What you are asked to do: Where does the word "computer" occur in the entries below? Copy every line that has it.
━━━━━━━━
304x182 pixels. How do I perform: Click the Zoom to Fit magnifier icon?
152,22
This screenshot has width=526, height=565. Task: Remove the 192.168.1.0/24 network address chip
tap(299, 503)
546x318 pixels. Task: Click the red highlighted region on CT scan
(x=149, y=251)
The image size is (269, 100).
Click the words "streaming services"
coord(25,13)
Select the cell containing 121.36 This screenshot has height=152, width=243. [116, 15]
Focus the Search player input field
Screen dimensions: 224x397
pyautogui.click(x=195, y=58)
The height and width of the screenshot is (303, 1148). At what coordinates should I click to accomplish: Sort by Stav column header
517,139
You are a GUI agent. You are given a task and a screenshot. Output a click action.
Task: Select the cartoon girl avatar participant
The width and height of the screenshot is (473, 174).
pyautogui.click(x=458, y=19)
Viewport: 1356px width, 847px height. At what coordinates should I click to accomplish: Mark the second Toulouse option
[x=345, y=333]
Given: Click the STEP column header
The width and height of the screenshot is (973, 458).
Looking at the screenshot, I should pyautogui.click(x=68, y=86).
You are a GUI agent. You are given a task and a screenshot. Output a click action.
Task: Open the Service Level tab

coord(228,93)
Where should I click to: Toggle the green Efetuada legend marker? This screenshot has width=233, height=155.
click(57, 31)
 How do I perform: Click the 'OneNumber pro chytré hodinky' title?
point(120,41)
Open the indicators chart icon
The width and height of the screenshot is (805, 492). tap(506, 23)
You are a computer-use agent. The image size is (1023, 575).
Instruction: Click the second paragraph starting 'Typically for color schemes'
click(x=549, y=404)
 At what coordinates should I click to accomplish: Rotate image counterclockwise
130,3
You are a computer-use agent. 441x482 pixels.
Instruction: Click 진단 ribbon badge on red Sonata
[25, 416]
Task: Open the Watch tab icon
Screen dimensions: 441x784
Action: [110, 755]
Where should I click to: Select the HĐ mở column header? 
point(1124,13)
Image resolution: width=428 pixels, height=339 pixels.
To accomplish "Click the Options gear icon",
━━━━━━━━
Solved problem:
You are a computer-use agent. The image size is (1023, 575).
You are a computer-use agent. 441x482 pixels.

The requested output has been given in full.